Ну, она, кто же еще. Она рассказала, чем занимается отличник с баскетболисткой из девятого на черных матах в пустом и темном спортивном зале. Кому? Жидковолосой Светке, дочурке Старопанского. А та не рыба, само собой, через денек уже мамаше нашептала. Вот только, дескать, папе не говори. Нужная клятва была дана, но серьезным препятствием для исполнения гражданского долга не оказалась. Разгневался директор образцово-показательной школы Егор Георгиевич Старопанский. Ножищами затопал, двумя ноздрями задышал, но в темный школьный холл вступил и сразу, немедленно, взял себя в руки.

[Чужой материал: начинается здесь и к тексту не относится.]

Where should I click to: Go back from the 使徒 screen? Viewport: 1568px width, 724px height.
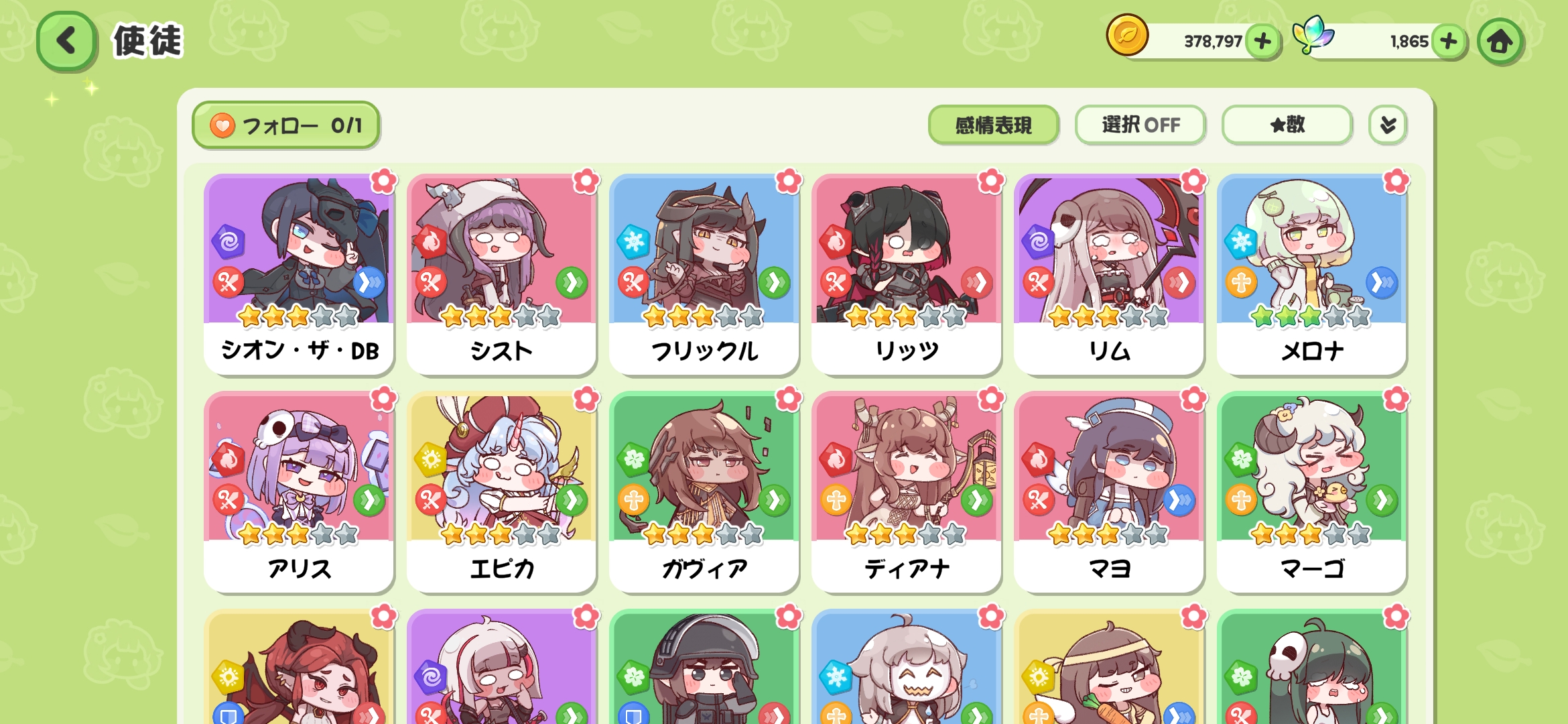point(66,42)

Как тать, прошел на цыпочках по узенькому коридору и раз, припал к замочной скважине горящим глазом вурдалака.
Есть!
Тихушники, темнилы, молчуны окружены и схвачены. А вот комету — Малюта с Симкой — никто за хвост ни разу не поймал. Скорость в делах сердечных — несомненное преимущество. Покуда родительская хата на Арочной ждала совершеннолетия Ируси, две пчелки, два комарика, два насекомых сизокрылых — один и тот же цветочек дважды никогда не опыляли. Перемещались, бились в стекла, в ночи жужжали.
И только в июле прошлого года окончилась жизнь кочевая, началась оседлая. В пляжную пору подготовки к вступительным экзаменам переехала Ирка, забралась на четвертый этаж и ну наверстывать упущенное. Не детская романтика, игрушки-паровозики. Все настоящее пришло — блевотина, похмелье, триппер. Привез Симак матросский, революционный насморк из Северной Пальмиры в канун ноябрьских, а Ирка ему преподнесла пятинедельный выкидыш у новогодней елки.